— Required work —
Extend the news report on children orphaned by AIDS in Asia and the Pacific, picking up after its last sentence.

More than 1.5 million children in Asia and the Pacific region have been orphaned due to AIDS, making protection, care and support for them urgent, UNICEF and two nongovernmental organizations reported Sunday during an AIDS conference.

In addition, it is estimated that 121,000 children were living with HIV/AIDS in the region as of the end of 2004, with an estimated 47,000 children newly infected last year alone, according to UNICEF, Family Health International and Save the Children UK.

The report was made during the 7th International Congress on AIDS in Asia and the Pacific currently under way in Kobe.

The three organizations said many more children in the region are thought to be living with sick and dying parents or relatives and are at risk of losing their caregivers. India, Thailand, Cambodia and Myanmar have the largest numbers of such orphans, while China's population of such children could increase, they said.

— Source data —
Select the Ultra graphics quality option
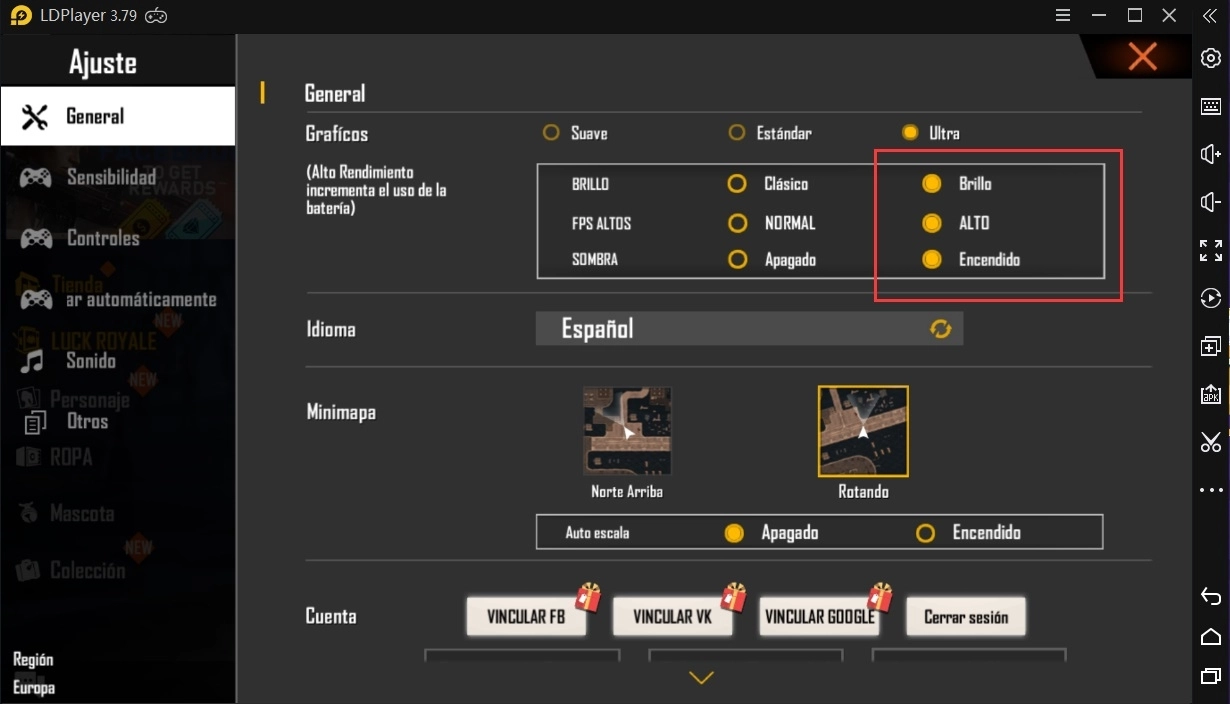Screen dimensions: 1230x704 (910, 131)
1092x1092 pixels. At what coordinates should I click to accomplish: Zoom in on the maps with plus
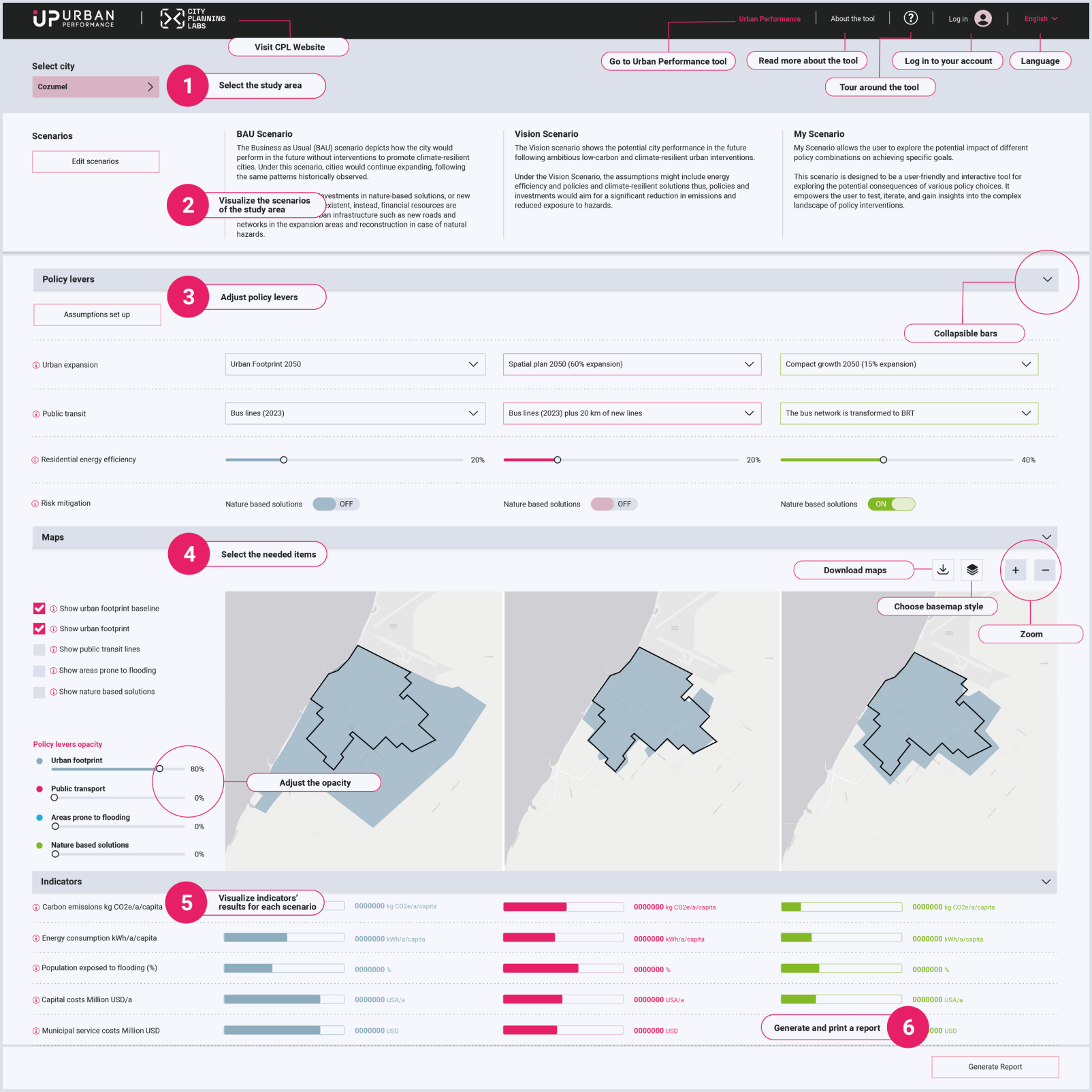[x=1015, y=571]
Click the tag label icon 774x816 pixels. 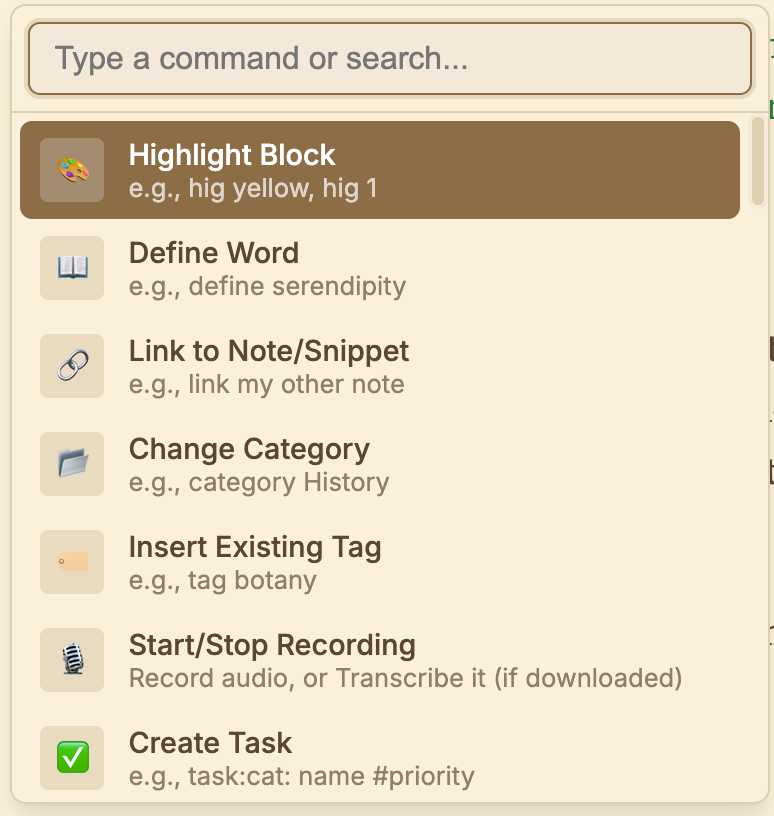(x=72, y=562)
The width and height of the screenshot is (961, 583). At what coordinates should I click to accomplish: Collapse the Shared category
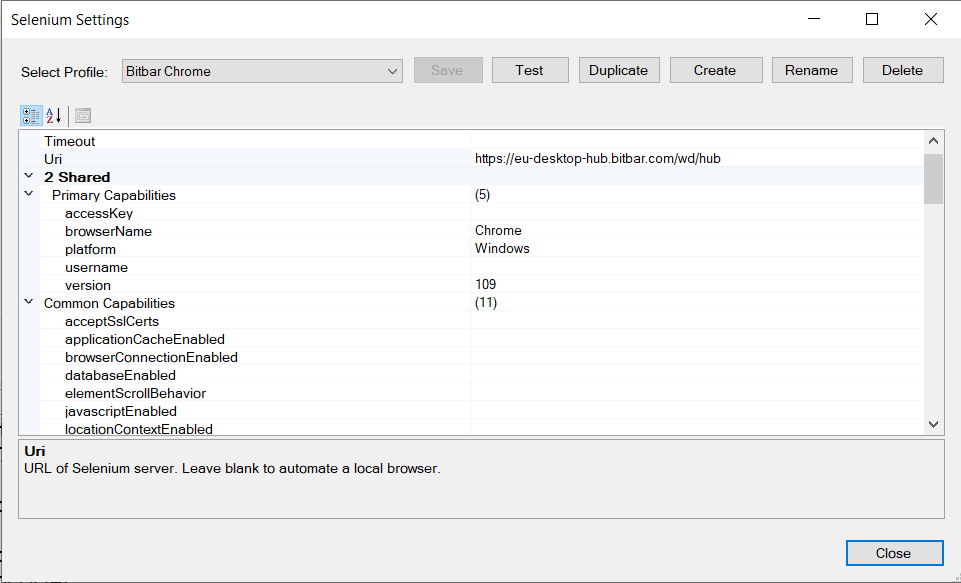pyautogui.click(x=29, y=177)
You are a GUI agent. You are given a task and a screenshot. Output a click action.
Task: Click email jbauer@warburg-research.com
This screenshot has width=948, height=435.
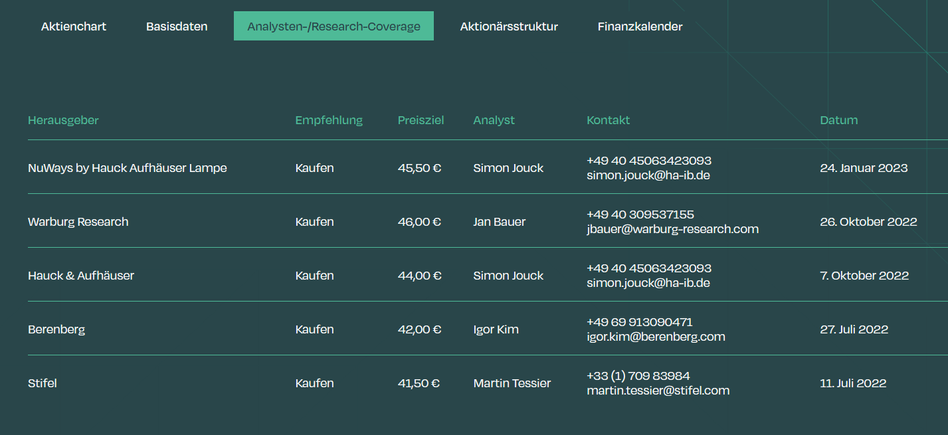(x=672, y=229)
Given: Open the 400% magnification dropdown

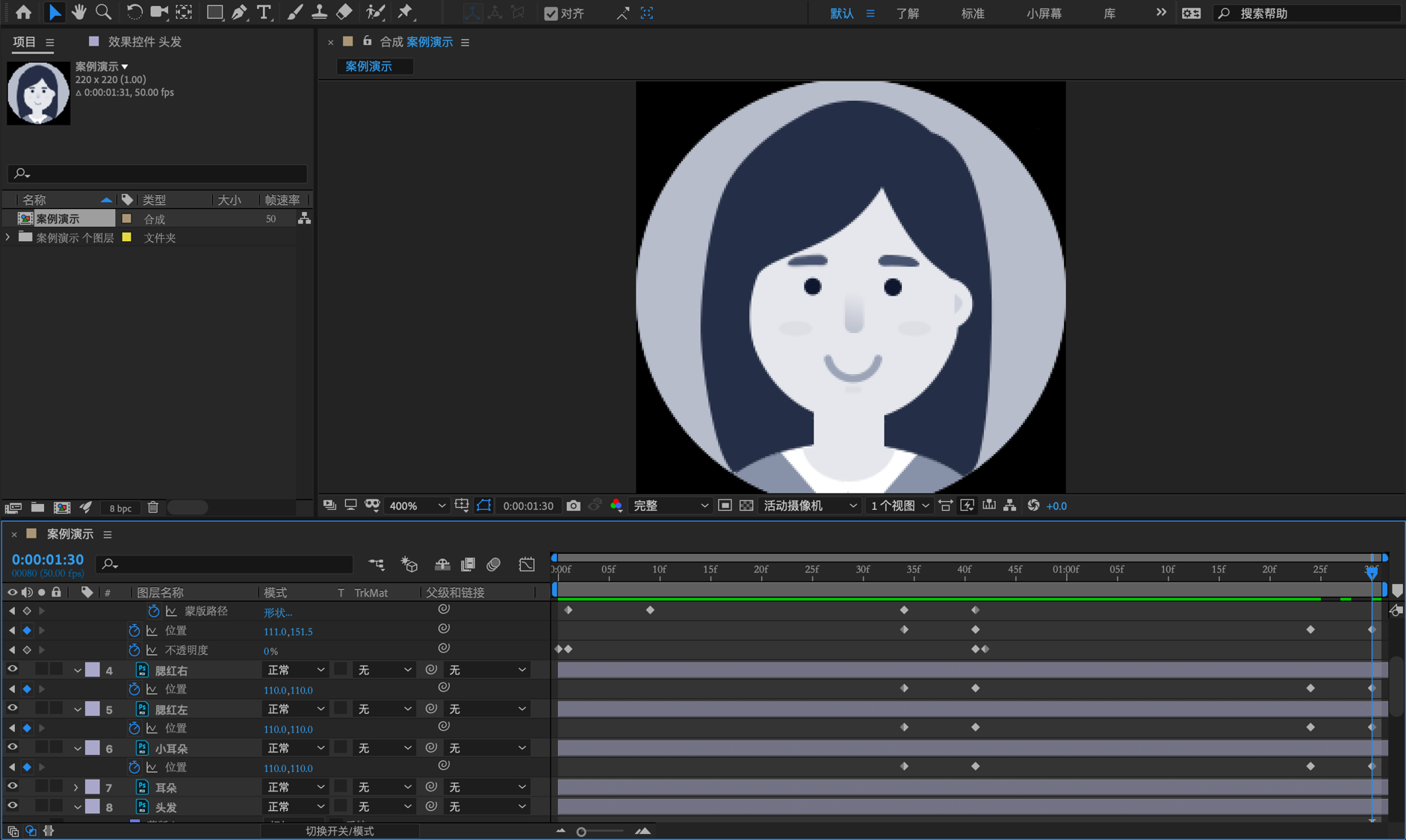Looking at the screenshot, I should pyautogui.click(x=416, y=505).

— Answer section —
"This is an urgent wakeup call for action," Anupama Rao Singh, the regional director of UNICEF East Asia and the Pacific Regional Office, said in a statement. "We not only have to do much more to protect and care for these children, but also step up primary prevention efforts to halt the spread of HIV/AIDS."

The emotional toll on children affected by HIV/AIDS can be devastating as they suffer from isolation, loss of self-esteem, depression and anxiety. There are about 3.5 million children suffering from discrimination because their parents are infected with the disease, they said.

Such children are often bullied at school and tend to drop out, becoming vulnerable to high-risk behavior that can lead to HIV infection by landing jobs in the sex industry, for example, they said.